▼
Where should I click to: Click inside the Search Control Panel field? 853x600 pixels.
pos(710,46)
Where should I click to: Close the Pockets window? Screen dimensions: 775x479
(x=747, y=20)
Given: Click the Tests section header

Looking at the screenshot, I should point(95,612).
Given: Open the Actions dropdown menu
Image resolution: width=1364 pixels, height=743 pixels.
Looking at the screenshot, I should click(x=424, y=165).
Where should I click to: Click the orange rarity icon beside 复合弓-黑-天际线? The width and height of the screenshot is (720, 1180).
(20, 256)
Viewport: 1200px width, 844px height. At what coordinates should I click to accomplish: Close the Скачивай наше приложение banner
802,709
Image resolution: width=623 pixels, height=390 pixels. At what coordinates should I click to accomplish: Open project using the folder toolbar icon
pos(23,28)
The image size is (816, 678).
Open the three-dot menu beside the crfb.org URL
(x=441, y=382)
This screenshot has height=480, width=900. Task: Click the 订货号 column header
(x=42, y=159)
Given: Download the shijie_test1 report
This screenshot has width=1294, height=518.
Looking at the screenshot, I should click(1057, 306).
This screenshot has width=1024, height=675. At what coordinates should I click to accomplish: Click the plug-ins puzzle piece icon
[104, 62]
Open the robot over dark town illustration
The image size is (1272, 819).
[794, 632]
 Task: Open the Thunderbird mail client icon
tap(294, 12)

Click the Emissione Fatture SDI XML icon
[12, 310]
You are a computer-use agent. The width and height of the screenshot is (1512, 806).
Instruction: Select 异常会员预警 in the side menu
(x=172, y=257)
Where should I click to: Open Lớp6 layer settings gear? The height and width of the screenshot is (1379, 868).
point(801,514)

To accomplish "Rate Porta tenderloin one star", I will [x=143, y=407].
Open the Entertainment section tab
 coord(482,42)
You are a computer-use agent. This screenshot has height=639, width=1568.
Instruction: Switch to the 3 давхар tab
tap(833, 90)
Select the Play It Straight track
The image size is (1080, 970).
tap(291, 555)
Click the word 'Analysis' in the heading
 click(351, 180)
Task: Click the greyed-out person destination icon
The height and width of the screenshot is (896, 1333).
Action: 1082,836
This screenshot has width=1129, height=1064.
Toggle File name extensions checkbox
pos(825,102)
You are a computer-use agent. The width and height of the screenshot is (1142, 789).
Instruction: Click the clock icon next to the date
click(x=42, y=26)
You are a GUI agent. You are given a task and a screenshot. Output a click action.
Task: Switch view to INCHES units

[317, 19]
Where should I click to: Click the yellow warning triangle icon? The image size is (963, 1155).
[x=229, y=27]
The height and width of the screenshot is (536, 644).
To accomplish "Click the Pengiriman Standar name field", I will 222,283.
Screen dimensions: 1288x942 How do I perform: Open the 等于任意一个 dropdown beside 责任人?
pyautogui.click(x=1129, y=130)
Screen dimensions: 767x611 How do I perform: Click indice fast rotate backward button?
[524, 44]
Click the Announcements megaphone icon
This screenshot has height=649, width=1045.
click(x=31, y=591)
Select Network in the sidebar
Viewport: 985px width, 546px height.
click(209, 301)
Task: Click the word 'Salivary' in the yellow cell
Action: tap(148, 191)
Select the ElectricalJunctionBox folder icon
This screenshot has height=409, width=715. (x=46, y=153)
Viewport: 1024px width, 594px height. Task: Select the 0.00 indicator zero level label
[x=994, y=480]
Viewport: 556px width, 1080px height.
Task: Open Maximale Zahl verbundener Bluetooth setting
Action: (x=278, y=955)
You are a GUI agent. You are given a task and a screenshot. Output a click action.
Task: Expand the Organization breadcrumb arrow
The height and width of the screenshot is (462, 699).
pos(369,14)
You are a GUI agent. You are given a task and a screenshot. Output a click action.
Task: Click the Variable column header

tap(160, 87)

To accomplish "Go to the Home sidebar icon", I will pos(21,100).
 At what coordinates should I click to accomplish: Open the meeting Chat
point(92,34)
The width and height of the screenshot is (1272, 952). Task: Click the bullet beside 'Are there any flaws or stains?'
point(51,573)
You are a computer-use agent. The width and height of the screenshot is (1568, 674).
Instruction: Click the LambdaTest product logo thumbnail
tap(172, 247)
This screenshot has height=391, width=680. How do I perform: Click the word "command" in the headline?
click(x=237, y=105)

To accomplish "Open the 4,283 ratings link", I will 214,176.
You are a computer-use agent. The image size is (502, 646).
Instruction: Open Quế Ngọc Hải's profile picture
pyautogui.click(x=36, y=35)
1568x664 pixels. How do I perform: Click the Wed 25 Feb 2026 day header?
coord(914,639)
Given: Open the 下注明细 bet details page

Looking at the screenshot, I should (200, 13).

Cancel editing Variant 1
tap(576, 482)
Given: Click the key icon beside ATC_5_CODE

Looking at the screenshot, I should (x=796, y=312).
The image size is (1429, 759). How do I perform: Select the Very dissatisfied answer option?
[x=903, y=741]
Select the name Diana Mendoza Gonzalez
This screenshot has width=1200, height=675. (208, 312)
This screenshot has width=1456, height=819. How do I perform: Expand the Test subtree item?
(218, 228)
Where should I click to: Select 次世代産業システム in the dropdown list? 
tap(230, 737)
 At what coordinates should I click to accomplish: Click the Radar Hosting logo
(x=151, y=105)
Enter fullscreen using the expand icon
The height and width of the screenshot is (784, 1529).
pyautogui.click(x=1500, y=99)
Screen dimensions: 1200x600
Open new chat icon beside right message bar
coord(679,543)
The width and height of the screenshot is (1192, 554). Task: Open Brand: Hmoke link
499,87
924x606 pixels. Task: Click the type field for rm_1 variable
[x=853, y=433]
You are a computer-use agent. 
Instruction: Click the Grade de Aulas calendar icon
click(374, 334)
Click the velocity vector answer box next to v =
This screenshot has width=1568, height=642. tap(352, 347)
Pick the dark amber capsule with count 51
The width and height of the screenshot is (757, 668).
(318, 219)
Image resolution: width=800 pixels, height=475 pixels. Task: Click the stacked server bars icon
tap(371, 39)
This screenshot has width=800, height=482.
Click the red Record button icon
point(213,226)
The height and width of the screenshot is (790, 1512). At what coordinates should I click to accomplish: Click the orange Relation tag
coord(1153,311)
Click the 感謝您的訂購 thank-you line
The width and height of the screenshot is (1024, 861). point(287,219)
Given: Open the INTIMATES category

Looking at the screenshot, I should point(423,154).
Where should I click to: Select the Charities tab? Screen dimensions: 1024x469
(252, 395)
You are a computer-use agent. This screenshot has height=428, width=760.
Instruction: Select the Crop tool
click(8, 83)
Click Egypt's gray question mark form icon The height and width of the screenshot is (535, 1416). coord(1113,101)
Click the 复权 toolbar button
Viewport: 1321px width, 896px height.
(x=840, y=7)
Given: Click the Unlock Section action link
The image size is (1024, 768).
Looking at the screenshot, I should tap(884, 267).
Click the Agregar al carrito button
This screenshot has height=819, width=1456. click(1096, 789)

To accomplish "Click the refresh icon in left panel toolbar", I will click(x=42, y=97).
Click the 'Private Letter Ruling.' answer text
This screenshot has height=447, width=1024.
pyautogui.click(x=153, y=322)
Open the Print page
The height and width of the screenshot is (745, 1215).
▲
The records above should be restated word for word in their entirety.

> [Response area]
Where should I click to: Click inside the Search Control Panel field? 853x600 pixels.
pos(710,46)
Where should I click to: Close the Pockets window? Screen dimensions: 775x479
(x=747, y=20)
Given: Click the Tests section header

Looking at the screenshot, I should point(95,612).
Given: Open the Actions dropdown menu
Image resolution: width=1364 pixels, height=743 pixels.
Looking at the screenshot, I should click(x=424, y=165).
Where should I click to: Click the orange rarity icon beside 复合弓-黑-天际线? The width and height of the screenshot is (720, 1180).
(20, 256)
Viewport: 1200px width, 844px height. At what coordinates should I click to accomplish: Close the Скачивай наше приложение banner
802,709
Image resolution: width=623 pixels, height=390 pixels. At what coordinates should I click to accomplish: Open project using the folder toolbar icon
pos(23,28)
The image size is (816, 678).
Open the three-dot menu beside the crfb.org URL
(x=441, y=382)
This screenshot has height=480, width=900. Task: Click the 订货号 column header
(x=42, y=159)
Given: Download the shijie_test1 report
This screenshot has width=1294, height=518.
Looking at the screenshot, I should click(1057, 306).
This screenshot has width=1024, height=675. At what coordinates should I click to accomplish: Click the plug-ins puzzle piece icon
[104, 62]
Open the robot over dark town illustration
The image size is (1272, 819).
[794, 632]
 Task: Open the Thunderbird mail client icon
tap(294, 12)

Click the Emissione Fatture SDI XML icon
[12, 310]
You are a computer-use agent. The width and height of the screenshot is (1512, 806).
Instruction: Select 异常会员预警 in the side menu
(x=172, y=257)
Where should I click to: Open Lớp6 layer settings gear? The height and width of the screenshot is (1379, 868).
point(801,514)

To accomplish "Rate Porta tenderloin one star", I will [x=143, y=407].
Open the Entertainment section tab
 coord(482,42)
You are a computer-use agent. This screenshot has height=639, width=1568.
Instruction: Switch to the 3 давхар tab
tap(833, 90)
Select the Play It Straight track
The image size is (1080, 970).
tap(291, 555)
Click the word 'Analysis' in the heading
 click(351, 180)
Task: Click the greyed-out person destination icon
The height and width of the screenshot is (896, 1333).
Action: 1082,836
This screenshot has width=1129, height=1064.
Toggle File name extensions checkbox
pos(825,102)
You are a computer-use agent. The width and height of the screenshot is (1142, 789).
Instruction: Click the clock icon next to the date
click(x=42, y=26)
You are a GUI agent. You are given a task and a screenshot. Output a click action.
Task: Switch view to INCHES units

[317, 19]
Where should I click to: Click the yellow warning triangle icon? The image size is (963, 1155).
[x=229, y=27]
The height and width of the screenshot is (536, 644).
To accomplish "Click the Pengiriman Standar name field", I will 222,283.
Screen dimensions: 1288x942 How do I perform: Open the 等于任意一个 dropdown beside 责任人?
pyautogui.click(x=1129, y=130)
Screen dimensions: 767x611 How do I perform: Click indice fast rotate backward button?
[524, 44]
Click the Announcements megaphone icon
This screenshot has height=649, width=1045.
click(x=31, y=591)
Select Network in the sidebar
Viewport: 985px width, 546px height.
click(209, 301)
Task: Click the word 'Salivary' in the yellow cell
Action: tap(148, 191)
Select the ElectricalJunctionBox folder icon
This screenshot has height=409, width=715. (x=46, y=153)
Viewport: 1024px width, 594px height. Task: Select the 0.00 indicator zero level label
[x=994, y=480]
Viewport: 556px width, 1080px height.
Task: Open Maximale Zahl verbundener Bluetooth setting
Action: (x=278, y=955)
You are a GUI agent. You are given a task and a screenshot. Output a click action.
Task: Expand the Organization breadcrumb arrow
The height and width of the screenshot is (462, 699).
pos(369,14)
You are a GUI agent. You are given a task and a screenshot. Output a click action.
Task: Click the Variable column header

tap(160, 87)

To accomplish "Go to the Home sidebar icon", I will pos(21,100).
 At what coordinates should I click to accomplish: Open the meeting Chat
point(92,34)
The width and height of the screenshot is (1272, 952). Task: Click the bullet beside 'Are there any flaws or stains?'
point(51,573)
You are a computer-use agent. The width and height of the screenshot is (1568, 674).
Instruction: Click the LambdaTest product logo thumbnail
tap(172, 247)
This screenshot has height=391, width=680. How do I perform: Click the word "command" in the headline?
click(x=237, y=105)

To accomplish "Open the 4,283 ratings link", I will 214,176.
You are a computer-use agent. The image size is (502, 646).
Instruction: Open Quế Ngọc Hải's profile picture
pyautogui.click(x=36, y=35)
1568x664 pixels. How do I perform: Click the Wed 25 Feb 2026 day header?
coord(914,639)
Given: Open the 下注明细 bet details page

Looking at the screenshot, I should (200, 13).

Cancel editing Variant 1
tap(576, 482)
Given: Click the key icon beside ATC_5_CODE

Looking at the screenshot, I should (x=796, y=312).
The image size is (1429, 759). How do I perform: Select the Very dissatisfied answer option?
[x=903, y=741]
Select the name Diana Mendoza Gonzalez
This screenshot has width=1200, height=675. (208, 312)
This screenshot has width=1456, height=819. How do I perform: Expand the Test subtree item?
(218, 228)
Where should I click to: Select 次世代産業システム in the dropdown list? 
tap(230, 737)
 At what coordinates should I click to accomplish: Click the Radar Hosting logo
(x=151, y=105)
Enter fullscreen using the expand icon
The height and width of the screenshot is (784, 1529).
pyautogui.click(x=1500, y=99)
Screen dimensions: 1200x600
Open new chat icon beside right message bar
coord(679,543)
The width and height of the screenshot is (1192, 554). Task: Open Brand: Hmoke link
499,87
924x606 pixels. Task: Click the type field for rm_1 variable
[x=853, y=433]
You are a computer-use agent. 
Instruction: Click the Grade de Aulas calendar icon
click(374, 334)
Click the velocity vector answer box next to v =
This screenshot has width=1568, height=642. tap(352, 347)
Pick the dark amber capsule with count 51
The width and height of the screenshot is (757, 668).
(318, 219)
Image resolution: width=800 pixels, height=475 pixels. Task: Click the stacked server bars icon
tap(371, 39)
This screenshot has width=800, height=482.
Click the red Record button icon
point(213,226)
The height and width of the screenshot is (790, 1512). At what coordinates should I click to accomplish: Click the orange Relation tag
coord(1153,311)
Click the 感謝您的訂購 thank-you line
The width and height of the screenshot is (1024, 861). point(287,219)
Given: Open the INTIMATES category

Looking at the screenshot, I should point(423,154).
Where should I click to: Select the Charities tab? Screen dimensions: 1024x469
(252, 395)
You are a computer-use agent. This screenshot has height=428, width=760.
Instruction: Select the Crop tool
click(8, 83)
Click Egypt's gray question mark form icon The height and width of the screenshot is (535, 1416). coord(1113,101)
Click the 复权 toolbar button
Viewport: 1321px width, 896px height.
(x=840, y=7)
Given: Click the Unlock Section action link
The image size is (1024, 768).
Looking at the screenshot, I should tap(884, 267).
Click the Agregar al carrito button
This screenshot has height=819, width=1456. click(1096, 789)

To accomplish "Click the refresh icon in left panel toolbar", I will click(x=42, y=97).
Click the 'Private Letter Ruling.' answer text
This screenshot has height=447, width=1024.
pyautogui.click(x=153, y=322)
Open the Print page
The height and width of the screenshot is (745, 1215).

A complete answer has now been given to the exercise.